We have sequenced the LexA-controlled operon of coliphage 186 that carries the tum gene, whose product is necessary for UV induction of the 186 prophage. The operon consists of orf95 and orf97, and we have identified orf95 as the tum gene. The major translation products from orf95 result from internal initiations and modulate Tum activity. Tum is the product of the full-length Orf95 protein. The second gene of the operon, orf97, is of unknown function but, while it has little effect on prophage induction, its presence in the cell totally blocks infection of that cell by 186.

DNA sequence of tail fiber genes of coliphage 186 and evidence for a common ancestor shared by dsDNA phage fiber genes.

We present here the nucleotide sequence of the tail fiber genes of phage 186. Marker rescue was used to associate an open reading frame (ORF) of 462 codons with the previously known tail gene K. A downstream ORF, encoding a 166-amino-acid product, was designated orf 45. Comparative studies suggested that K encodes the tail fiber protein and that orf 45 encodes an assembly protein. K protein contains a succession of short amino acid sequences (motifs) that are homologous with sequences from the tail fiber proteins of unrelated bacteriophages. The fact that these sequence motifs are variously present in the tail fiber proteins of unrelated bacteriophages has been advanced as evidence for horizontal transfer in the evolution of the associated tail fiber genes. However, the fact that the order of the various motifs in the proteins is invariant emphasizes the probability that independent divergence from a common ancestor also played a major role in the evolution of the tail fiber genes.

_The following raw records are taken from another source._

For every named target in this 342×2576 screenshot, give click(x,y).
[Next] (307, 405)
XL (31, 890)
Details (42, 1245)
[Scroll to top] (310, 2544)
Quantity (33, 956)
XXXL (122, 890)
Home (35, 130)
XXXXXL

Tail sheath and tail tube genes of the temperate coliphage 186.

The nucleotide sequence of the phage 186 genome from 46.3-52.5% was determined and was found to contain two open reading frames highly similar to the tail sheath gene FI and tail tube gene FII of phage P2. The reading frames were identified as genes J and I by marker rescue experiments. A late promoter pJ was identified by galK reporter and primer extension studies. Northern analysis suggested that the pJ transcript predominantly terminated immediately after gene I, although some transcripts could extend to the terminator tB at 67.3%.

DNA replication studies with coliphage 186: the involvement of the Escherichia coli DnaA protein in 186 replication is indirect.

The inability of coliphage 186 to infect productively a dnaA(Ts) mutant at a restrictive temperature was confirmed. However, the requirement by 186 for DnaA is indirect, since 186 can successfully infect suppressed dnaA (null) strains. The block to 186 infection of a dnaA(Ts) strain at a restrictive temperature is at the level of replication but incompletely so, since some 20% of the phage specific replication seen with infection of a dnaA+ host does occur. A mutant screen, to isolate host mutants blocked in 186-specific replication but not in the replication of the close relative coliphage P2, which has no DnaA requirement, yielded a mutant whose locus we mapped to the rep gene. A 186 mutant able to infect this rep mutant was isolated, and the mutation was located in the phage replication initiation endonuclease gene A, suggesting direct interaction between the Rep helicase and phage endonuclease during replication. DNA sequencing indicated a glutamic acid-to-valine change at residue 155 of the 694-residue product of gene A. In the discussion, we speculate that the indirect need of DnaA function is at the level of lagging-strand synthesis in the rolling circle replication of 186.